Monitoring Programme

WADA, in consultation with signatories and governments, is mandated to establish a Monitoring Programme for substances which are not on the Prohibited List but which it wishes to monitor in order to detect patterns of misuse in sport.

Stimulants bupropion, caffeine, nicotine, phenylephrine, phenylpropanolamine, pipradrol, pseudoephedrine (< 150 micrograms per milliliter), synephrine, and narcotics hydrocodone, mitragynine, morphine/codeine ratio, tapentadol and tramadol have all been added to the 2014 Monitoring Programme for possible in-competition abuse. In addition, glucocorticosteroids have been added to the Programme for possible out-of-competition abuse.

2015 World Anti-Doping Code and International Standards

Following the extensive stakeholder and consultation process the Code Drafting Team (CDT) has continued to address feedback received from stakeholders and from the executive committee.

The executive committee discussed the progress of the 2015 Code and the accompanying International Standards for Testing and Investigations (ISTI), Therapeutic Use Exemptions (ISTUE), Laboratories (ISL) and the Protection of Privacy and Personal Information (ISPPI), and approved the drafts.

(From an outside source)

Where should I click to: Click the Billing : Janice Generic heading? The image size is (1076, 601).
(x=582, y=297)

The 2015 Code and International Standards will be ratified at the forthcoming World Conference on Doping in Sport in Johannesburg, South Africa in November.

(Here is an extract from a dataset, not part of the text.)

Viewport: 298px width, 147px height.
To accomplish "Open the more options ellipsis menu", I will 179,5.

New scientific research projects

As is traditionally the case at its September meeting, the Executive Committee approved scientific research projects for funding.

There were 103 research proposals were received this year from 30 countries from all five continents, with 29 being selected by WADA’s Health, Medical and Research Committee.

These projects will help advance anti-doping research in such areas as longitudinal monitoring for testosterone abuse, new challenges in insulin detection, autologous blood testing and EPO gene doping detection. Project descriptions will be posted on WADA’s website once contracts have been signed.

Where applicable, these projects will undergo further review by independent ethical examiners, a process which will be completed in the coming months.

Development of the Anti-Doping Laboratory Network

The strategy for the future development of the anti-doping laboratory network was approved.

At present, 33 laboratories are accredited by WADA, and compose the current global network of anti-doping analytical capability. The executive committee approved the number of WADA-accredited anti-doping laboratories be restricted at 40 over the next five years, and include better global/regional coverage; and further approved the development of blood analysis capacity in countries or areas of the world with limited or no blood analytical capability.

The WADA Science Department dedicated more than 30 per cent of its operational budget to support anti-doping laboratory activities in 2012, in keeping with a steady significant growth in recent years.

Introduction of Steroidal Module

The executive committee approved the Technical Document on Endogenous Anabolic Androgenic Steroids – Measurement and Reporting (TD2014EAAS) to come into effect on 1 January 2014. This is the critical document that allows the implementation of the steroidal module of the Athlete Biological Passport (ABP) in ADAMS.

As with the hematological module currently in operation, the fundamental principle of the Steroidal Module is based on the monitoring of selected parameters over time that indirectly reveal the possibility of doping.

Operating guidelines and related documents intended for the management of the Steroidal Module are in preparation and will be published before the end of the year well ahead of the launch.